Data rows:
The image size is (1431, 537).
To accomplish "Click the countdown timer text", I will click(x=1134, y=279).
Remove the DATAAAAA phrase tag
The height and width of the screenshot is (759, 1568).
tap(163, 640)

Direction: Rewrite each line of the records above as a JSON list of strings, one string per line, leaving out any blank lines.

The result:
[
  "The image size is (1431, 537).",
  "To accomplish \"Click the countdown timer text\", I will click(x=1134, y=279).",
  "Remove the DATAAAAA phrase tag",
  "The height and width of the screenshot is (759, 1568).",
  "tap(163, 640)"
]